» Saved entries
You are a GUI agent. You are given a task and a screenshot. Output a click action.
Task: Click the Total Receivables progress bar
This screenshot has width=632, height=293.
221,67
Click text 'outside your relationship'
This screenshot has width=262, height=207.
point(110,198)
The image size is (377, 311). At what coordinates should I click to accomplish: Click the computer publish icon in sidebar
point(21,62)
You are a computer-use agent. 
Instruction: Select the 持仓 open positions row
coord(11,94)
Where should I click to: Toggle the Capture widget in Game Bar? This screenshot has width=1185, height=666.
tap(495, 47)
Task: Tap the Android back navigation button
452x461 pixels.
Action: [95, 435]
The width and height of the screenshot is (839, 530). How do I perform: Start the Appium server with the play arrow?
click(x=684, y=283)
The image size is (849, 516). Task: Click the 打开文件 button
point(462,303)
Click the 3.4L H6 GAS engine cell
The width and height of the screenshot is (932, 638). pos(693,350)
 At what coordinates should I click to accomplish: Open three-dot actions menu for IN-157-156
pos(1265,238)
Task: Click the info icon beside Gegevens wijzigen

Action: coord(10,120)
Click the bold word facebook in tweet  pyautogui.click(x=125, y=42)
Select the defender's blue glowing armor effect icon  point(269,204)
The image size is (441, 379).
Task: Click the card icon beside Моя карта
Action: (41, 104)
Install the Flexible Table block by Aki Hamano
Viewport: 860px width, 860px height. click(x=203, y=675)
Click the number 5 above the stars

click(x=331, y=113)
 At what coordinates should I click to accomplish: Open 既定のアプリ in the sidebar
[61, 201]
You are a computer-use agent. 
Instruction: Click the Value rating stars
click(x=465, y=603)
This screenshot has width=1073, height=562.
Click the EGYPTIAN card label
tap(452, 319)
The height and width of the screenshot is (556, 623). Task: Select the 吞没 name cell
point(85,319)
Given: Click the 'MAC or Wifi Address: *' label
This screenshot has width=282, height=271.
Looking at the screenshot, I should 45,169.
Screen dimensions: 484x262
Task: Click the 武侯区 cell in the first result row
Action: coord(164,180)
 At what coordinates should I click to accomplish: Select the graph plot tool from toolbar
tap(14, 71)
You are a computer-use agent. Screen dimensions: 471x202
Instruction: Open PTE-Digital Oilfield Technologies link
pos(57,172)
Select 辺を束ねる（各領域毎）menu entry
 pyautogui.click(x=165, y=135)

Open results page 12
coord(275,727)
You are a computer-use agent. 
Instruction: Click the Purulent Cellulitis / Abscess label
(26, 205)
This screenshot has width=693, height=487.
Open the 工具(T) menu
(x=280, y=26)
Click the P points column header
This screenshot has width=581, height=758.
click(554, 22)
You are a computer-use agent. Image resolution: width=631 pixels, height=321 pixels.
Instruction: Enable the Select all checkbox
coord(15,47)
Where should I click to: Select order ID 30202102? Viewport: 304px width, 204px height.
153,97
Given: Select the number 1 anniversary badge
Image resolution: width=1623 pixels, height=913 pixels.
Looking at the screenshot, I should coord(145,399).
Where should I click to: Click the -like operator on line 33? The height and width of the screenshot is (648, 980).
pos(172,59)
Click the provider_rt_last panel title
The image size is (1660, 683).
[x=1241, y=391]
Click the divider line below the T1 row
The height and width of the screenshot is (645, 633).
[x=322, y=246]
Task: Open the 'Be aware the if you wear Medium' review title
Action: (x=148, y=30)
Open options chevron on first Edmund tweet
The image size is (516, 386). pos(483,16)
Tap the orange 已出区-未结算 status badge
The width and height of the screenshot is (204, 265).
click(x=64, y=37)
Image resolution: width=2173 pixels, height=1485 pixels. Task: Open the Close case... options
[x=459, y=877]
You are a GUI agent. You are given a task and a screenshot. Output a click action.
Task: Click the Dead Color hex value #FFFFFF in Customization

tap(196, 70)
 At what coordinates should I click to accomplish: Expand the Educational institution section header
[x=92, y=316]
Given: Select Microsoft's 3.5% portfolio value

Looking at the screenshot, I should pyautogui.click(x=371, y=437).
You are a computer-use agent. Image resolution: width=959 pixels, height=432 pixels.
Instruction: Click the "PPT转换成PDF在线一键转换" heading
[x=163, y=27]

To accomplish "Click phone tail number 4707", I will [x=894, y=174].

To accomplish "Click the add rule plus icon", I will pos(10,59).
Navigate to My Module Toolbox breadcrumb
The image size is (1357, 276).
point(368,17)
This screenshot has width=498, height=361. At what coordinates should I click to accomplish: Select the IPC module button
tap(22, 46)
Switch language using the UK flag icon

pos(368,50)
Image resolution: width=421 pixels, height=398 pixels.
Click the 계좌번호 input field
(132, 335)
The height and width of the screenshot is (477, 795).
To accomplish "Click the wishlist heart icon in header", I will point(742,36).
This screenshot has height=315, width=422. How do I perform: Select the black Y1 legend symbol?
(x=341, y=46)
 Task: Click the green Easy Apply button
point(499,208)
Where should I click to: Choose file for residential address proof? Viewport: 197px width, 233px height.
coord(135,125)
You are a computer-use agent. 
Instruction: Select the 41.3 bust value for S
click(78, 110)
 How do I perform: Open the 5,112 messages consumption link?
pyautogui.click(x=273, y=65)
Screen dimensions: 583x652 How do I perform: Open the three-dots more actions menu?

» THE PROBLEM
Reproduce, word for word and in full, only the lines above that start at the line with "Instruction: Enable the Select all checkbox" and run through the line with "Click the provider_rt_last panel title", both ends included.

» YOUR RESPONSE
Instruction: Enable the Select all checkbox
coord(15,47)
Where should I click to: Select order ID 30202102? Viewport: 304px width, 204px height.
153,97
Given: Select the number 1 anniversary badge
Image resolution: width=1623 pixels, height=913 pixels.
Looking at the screenshot, I should coord(145,399).
Where should I click to: Click the -like operator on line 33? The height and width of the screenshot is (648, 980).
pos(172,59)
Click the provider_rt_last panel title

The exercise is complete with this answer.